Cecilia4059 gave me this one.


Prompt #51: Showtime

If my endless years of existence taught me one thing, it was the art of patience.

You see, once one transitions from human into vampire, for all intents and purposes, the world ceases to turn. Yeah, sure, the seasons come and go and the pink, delicious-smelling faces around you appear and disappear, but really? It's all the same.

We – as in vampires – are like stone. We never fade, age, or really even change hairstyle.

Thus, the concept of urgency – a human notion driven by their limited life spans – isn't really a thing for us. In fact, as a species, we're rarely in a hurry at all. There's just no need, because we have all the time in the world.

That being said, as I stood there in the meadow/battlefield of our choosing, surrounded by my family, my Bella, and the most godawful smelling dogs ever to walk the earth, waiting for the horde of bloodthirsty, stark-raving mad newborns to descend, I discovered that I wasn't patient at all.

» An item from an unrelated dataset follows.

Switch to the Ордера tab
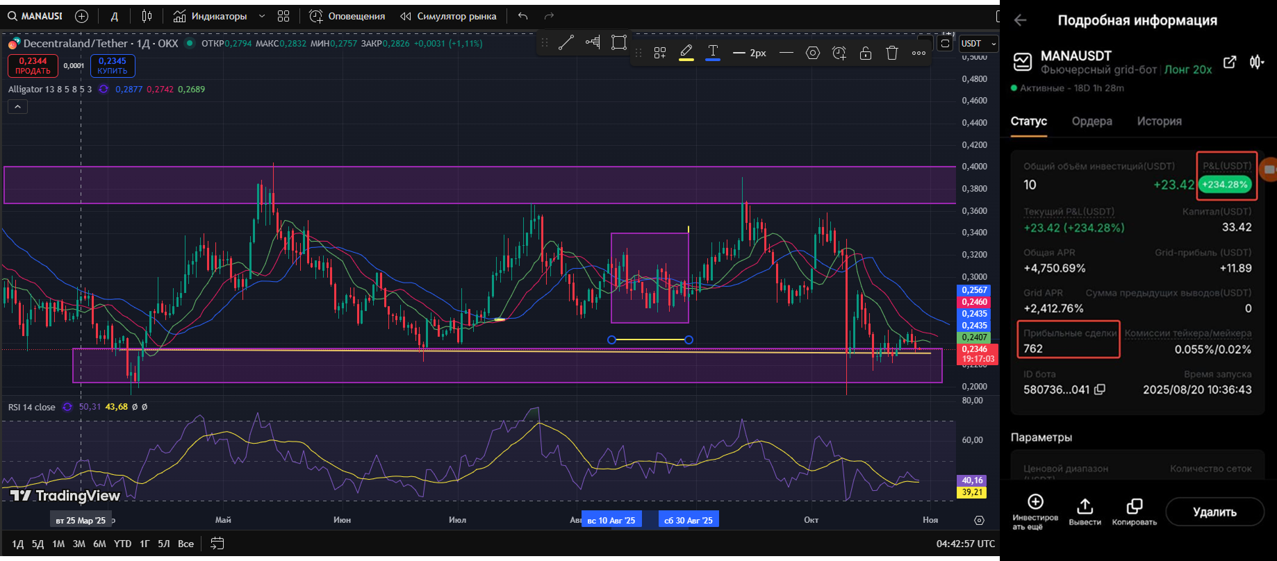The image size is (1277, 561). coord(1091,121)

In fact, I was very impatient.

And irritated.

And angry.

And furious.

And maybe a little terrified.

Okay, mostly terrified, but I'm sure you can understand.

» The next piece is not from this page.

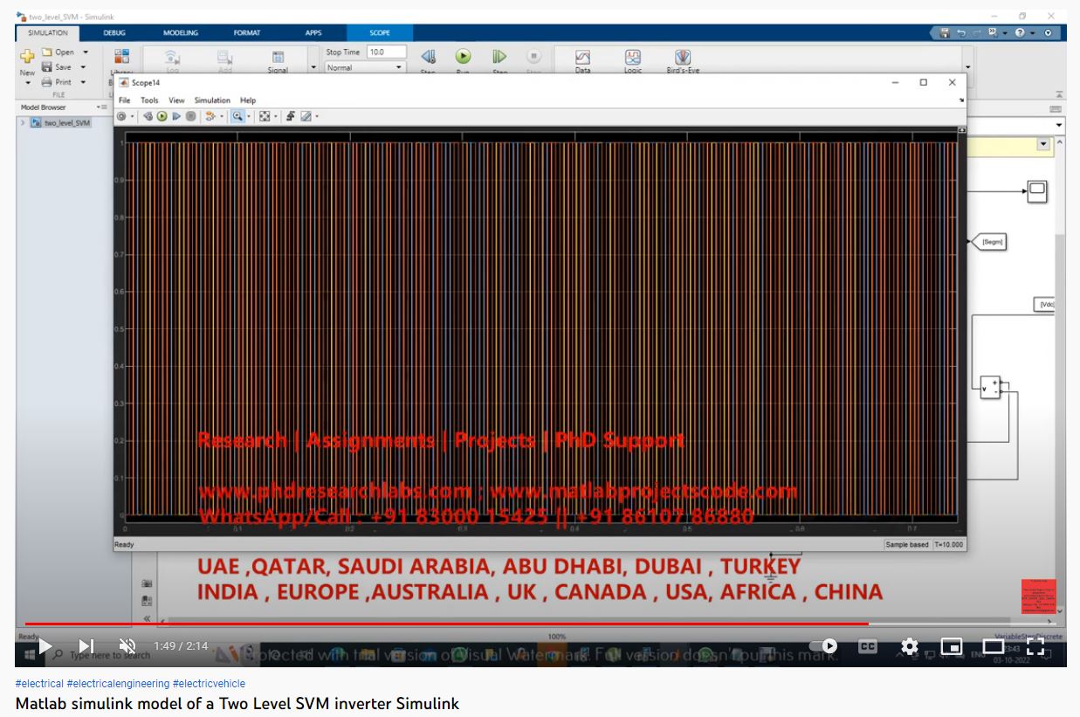
Task: Open YouTube player settings gear
Action: [x=909, y=646]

My Bella, despite the fact that she could and would dress down a pack of slobbering monsters and a coven of vampires all in the same breath and without batting one of her pretty little eyelashes, wasn't the most durable of creatures, you know.

And of course, because God hated me, she wasn't about to let me go fight evil without her… which offended every single one of my cast-in-vampire-stone Victorian and gentlemanly sensibilities.

But that's my issue, not hers.

Hence why after much debate (yelling), instead of being hid away where I wanted her to be, my love stood at my immediate left, wearing a decidedly aggressive expression and her father's old Kevlar vest, and sporting the biggest shotgun I'd ever seen – thanks to Jasper, who, being the soldier he was, had a collection of weaponry that rivaled that of some small countries.

Not that it'd do any real damage against other vampires, but the thing was ear-piercingly loud, and, hey, something was better than nothing.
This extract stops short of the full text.